JAKARTA - Pengacara hakim konstitusi Patrialis Akbar, Dorel Armil menyebut Operasi Tangkap Tangan (OTT) yang dilakukan KPK terkesan dipaksakan. Hal itu berkaitan dengan tidak adanya bukti yang ditemukan saat mengamankan kliennya itu pada Rabu (25/1) kemarin.

"Tidak ditemukan barang bukti di tangan Pak Patrialis, berarti kan belum sampai artinya. Beliau merasa dizalimi di situ. Ini kan bukan OTT, jadi OTT yang dipaksakan," kata Armil seperti diberitakan detikcom, Rabu (1/2/2017).

Terkait jawaban KPK yang menyebut OTT tersebut terjadi dengan segera sesudah beberapa saat tindak pidana itu dilakukan, Armil juga mempertanyakannya. Dia menyebut belum ada bukti uang, meskipun draf putusan Mahkamah Konstitusi (MK) ditemukan saat KPK mengamankan Kamaludin di Lapangan Golf Rawamangun.

"Kalaupun seandainya benar draf itu sampai, tapi kan atas penerimaan draf itu yang SGD 200 ribu kan masih belum sampai. Dimana OTT-nya sesaat telah terjadinya? Kalau sesaat setelah terjadinya harusnya kan di tangannya si pelaku. Kita masih mempertanyakan terkait OTT. Menurut kami ini perlu dikritisi OTT yang dipaksakan, makanya Pak Patrialis merasa ya itu ada penzaliman di situ," jelasnya.

Dalam kasus ini, KPK memang tidak menunjukkan uang hasil transaksi Patrialis dengan Basuki saat konferensi pers.

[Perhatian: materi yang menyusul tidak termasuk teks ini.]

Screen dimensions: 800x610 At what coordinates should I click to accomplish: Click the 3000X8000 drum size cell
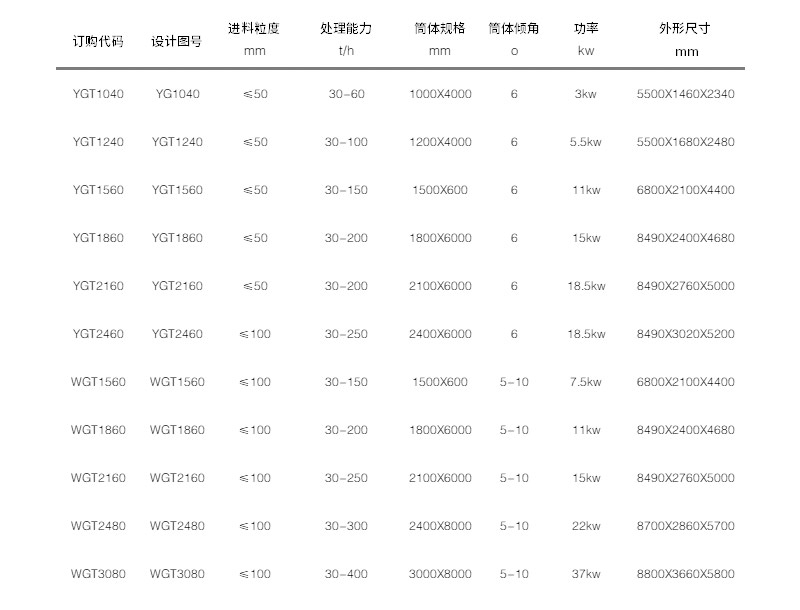coord(440,574)
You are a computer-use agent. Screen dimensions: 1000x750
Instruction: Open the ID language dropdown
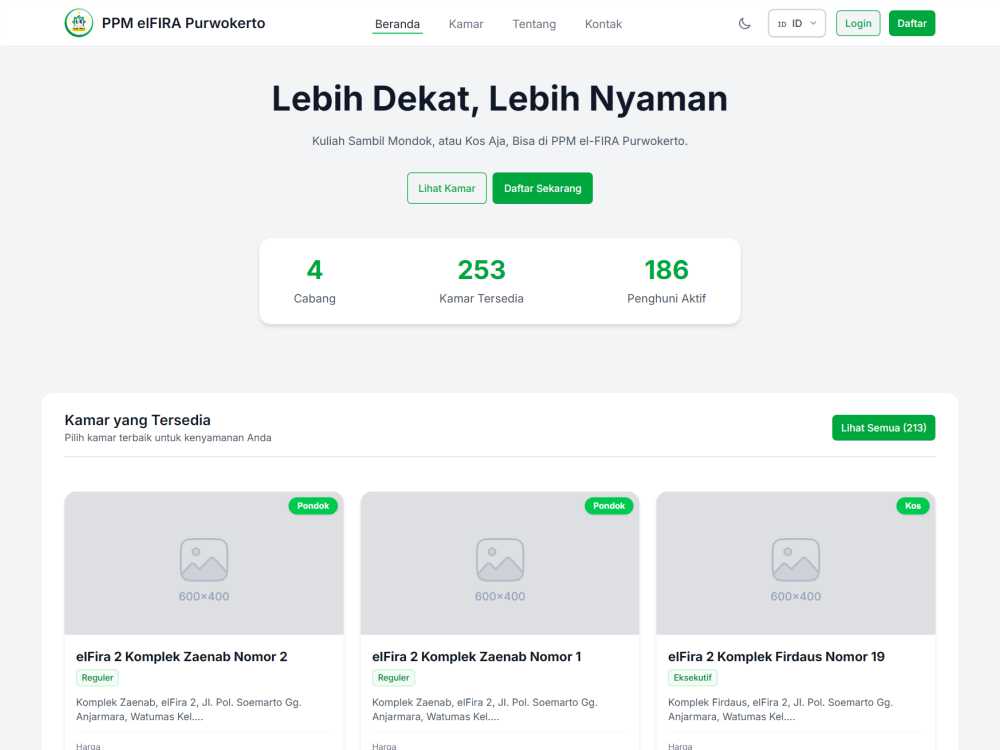pyautogui.click(x=797, y=24)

Namun, KPK berkeyakinan OTT yang dilakukan terhadap Patrialis sudah sesuai dengan KUHAP Pasal 1 angka 19 yang di dalamnya dijelaskan empat kondisi terkait operasi tangkap tangan.

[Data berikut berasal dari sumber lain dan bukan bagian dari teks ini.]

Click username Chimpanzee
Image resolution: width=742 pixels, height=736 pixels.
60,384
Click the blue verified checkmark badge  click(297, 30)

Pasal 1 angka 19 KUHAP berbunyi: 'Tertangkap tangan adalah tertangkapnya seorang pada waktu sedang melakukan tindak pidana, atau dengan segera sesudah beberapa saat tindak pidana itu dilakukan, atau sesaat kemudian diserukan oleh khalayak ramai sebagai orang yang melakukannya, atau apabila sesaat kemudian padanya ditemukan benda yang diduga keras telah dipergunakan untuk melakukan tindak pidana itu yang menunjukkan bahwa ia adalah pelakunya atau turut melakukan atau membantu melakukan tindak pidana itu.'

Kabiro Humas KPK, Febri Diansyah menyebut kalau KPK merujuk pada kalimat 'sesudah beberapa saat tindak pidana itu dilakukan' pada pasal itu. Menurut Febri, hal itulah yang menjadi dasar KPK untuk menangkap Patrialis. Dia juga menyebut dalam OTT tidak harus selalu melibatkan penemuan uang di lokasi OTT.

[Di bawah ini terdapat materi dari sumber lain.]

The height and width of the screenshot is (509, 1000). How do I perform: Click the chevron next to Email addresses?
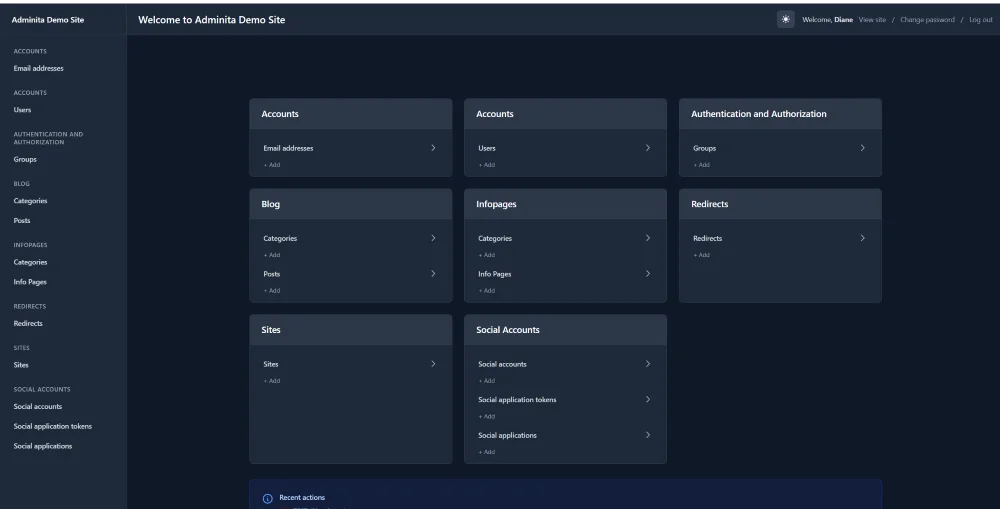click(x=433, y=148)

"Jadi perlu dipahami bahwa operasi tangkap tangan tidak selalu melibatkan atau menemukan uang di lokasi di OTT tersebut, karena indikasi penerimaan sebenarnya sudah terjadi sebelumnya, sekitar USD 20 ribu. Jadi sebelum Januari ini sudah ada indikasi penerimaan yang diterima hakim MK PAK ini. Jadi itulah rangkaian-rangkaian perbuatan sampai akhirnya ada transaksi yang kita duga terjadi di hari Rabu pagi di lapangan golf Rawamangun tersebut," kata Febri.

Patrialis telah ditetapkan KPK sebagai tersangka dugaan suap uji materi UU Peternakan dan Kesehatan Hewan. Dia diduga menerima hadiah atau janji senilai USD 20 ribu dan SGD 200 ribu dari bos CV Sumber Laut Perkasa (SLP), Basuki Hariman yang juga ditetapkan sebagai tersangka. Selain itu, KPK Kamaludin dan Ng Feni sebagai tersangka dalam kasus ini.(dtc)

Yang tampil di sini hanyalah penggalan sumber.